TEXT TO READ >>
Already on GitHub? Sign in to your account
Move PRNG algorithms out of Rand #431
Comments
Why not have one crate per RNG?
…On Sun, May 6, 2018, 15:40 Paul Dicker ***@***.***> wrote:
As decided in dhardy#58 <dhardy#58>.
The idea is to only keep the StdRng and SmallRng wrappers in Rand, and to
not expose PRNG algorithms directly.
The field of PRNG algorithms is not static, it seems like a good idea to
cut Rand partly loose from the developements to improve our
backward-compatability and usability story. Advantages (from the original
issue)
- rand provide easy to reason generator(s) to satisfy the bulk of the
users
- rand provides low-friction upgrades and keeps the optimal-ish
algorithms readily available
- rand will not accumulate and/or deprecate specific algorithms
throughout time
- Specific rand Rng names won't bleed out to the world, like in forum
posts, stackoverflow, etc..

INFORMATION SHOWN >>
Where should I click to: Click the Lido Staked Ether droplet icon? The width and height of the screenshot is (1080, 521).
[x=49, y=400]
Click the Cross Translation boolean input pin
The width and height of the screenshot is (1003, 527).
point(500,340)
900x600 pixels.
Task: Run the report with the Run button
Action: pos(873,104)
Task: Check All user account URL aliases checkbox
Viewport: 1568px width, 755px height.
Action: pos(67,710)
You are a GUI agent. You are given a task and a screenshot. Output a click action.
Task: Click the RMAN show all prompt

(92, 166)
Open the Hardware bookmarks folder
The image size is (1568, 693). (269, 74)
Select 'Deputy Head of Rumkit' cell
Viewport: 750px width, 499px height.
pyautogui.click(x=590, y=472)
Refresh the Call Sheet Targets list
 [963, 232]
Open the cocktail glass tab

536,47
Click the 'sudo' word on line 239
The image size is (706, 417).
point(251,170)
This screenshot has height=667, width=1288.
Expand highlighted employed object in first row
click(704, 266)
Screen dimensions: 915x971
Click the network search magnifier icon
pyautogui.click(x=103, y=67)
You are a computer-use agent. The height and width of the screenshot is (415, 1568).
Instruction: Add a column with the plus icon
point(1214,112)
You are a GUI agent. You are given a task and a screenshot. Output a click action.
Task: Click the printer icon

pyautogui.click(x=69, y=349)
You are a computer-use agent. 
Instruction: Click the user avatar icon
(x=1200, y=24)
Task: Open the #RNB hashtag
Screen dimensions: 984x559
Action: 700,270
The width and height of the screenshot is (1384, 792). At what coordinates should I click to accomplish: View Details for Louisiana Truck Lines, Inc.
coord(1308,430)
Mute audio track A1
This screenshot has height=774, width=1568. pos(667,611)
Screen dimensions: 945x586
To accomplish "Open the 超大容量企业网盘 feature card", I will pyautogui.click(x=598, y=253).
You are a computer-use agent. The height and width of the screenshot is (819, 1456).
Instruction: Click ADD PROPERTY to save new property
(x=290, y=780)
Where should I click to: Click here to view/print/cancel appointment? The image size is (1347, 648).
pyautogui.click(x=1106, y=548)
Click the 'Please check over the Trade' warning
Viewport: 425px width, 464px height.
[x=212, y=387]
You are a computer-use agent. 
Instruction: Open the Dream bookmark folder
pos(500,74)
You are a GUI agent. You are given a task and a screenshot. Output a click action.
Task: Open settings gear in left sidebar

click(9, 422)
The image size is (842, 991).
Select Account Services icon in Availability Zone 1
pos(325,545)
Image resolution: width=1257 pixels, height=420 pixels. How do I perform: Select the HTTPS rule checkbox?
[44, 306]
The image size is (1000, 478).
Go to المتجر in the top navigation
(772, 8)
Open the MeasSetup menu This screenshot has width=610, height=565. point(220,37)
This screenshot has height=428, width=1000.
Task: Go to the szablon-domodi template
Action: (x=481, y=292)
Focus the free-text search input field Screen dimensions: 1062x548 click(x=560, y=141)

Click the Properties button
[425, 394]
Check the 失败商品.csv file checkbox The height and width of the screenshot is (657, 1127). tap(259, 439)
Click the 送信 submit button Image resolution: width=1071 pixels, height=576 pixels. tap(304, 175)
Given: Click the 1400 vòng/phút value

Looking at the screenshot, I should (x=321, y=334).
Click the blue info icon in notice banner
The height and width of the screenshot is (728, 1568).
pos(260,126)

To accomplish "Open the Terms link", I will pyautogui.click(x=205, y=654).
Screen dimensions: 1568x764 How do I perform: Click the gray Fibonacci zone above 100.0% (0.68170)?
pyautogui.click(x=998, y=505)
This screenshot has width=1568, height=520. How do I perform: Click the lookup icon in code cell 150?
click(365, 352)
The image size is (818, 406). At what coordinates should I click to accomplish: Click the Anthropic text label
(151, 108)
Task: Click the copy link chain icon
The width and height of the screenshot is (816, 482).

PROBLEMS TO WORK ON >>
**A.** Please repeat the thread above starting with "Already on GitHub?" and going on through "in dhardy#58 <dhardy#58>.", swapping "crate" for "package".
**B.** Answer these questions about the Rand issue thread above, one per line:
(i) Which two wrappers would be kept in Rand?
(ii) In which issue was the move decided?
(iii) What arrangement does the reply at the top of the comments propose?
**C.** Summarize the Rand issue thread above in two sentences.

RESPONSES TO THE EXERCISE >>
**A.**
Already on GitHub? Sign in to your account
Move PRNG algorithms out of Rand #431
Comments
Why not have one package per RNG?
…On Sun, May 6, 2018, 15:40 Paul Dicker ***@***.***> wrote:
As decided in dhardy#58 <dhardy#58>.

**B.**
(i) StdRng and SmallRng
(ii) dhardy#58
(iii) One crate per RNG

**C.** The issue proposes keeping only the StdRng and SmallRng wrappers in Rand and no longer exposing PRNG algorithms directly, since the field of PRNG algorithms is not static and this would improve backward compatibility and usability. Listed advantages include easy-to-reason generators for most users, low-friction upgrades, no accumulation or deprecation of specific algorithms, and specific Rng names not spreading to forum posts and similar places.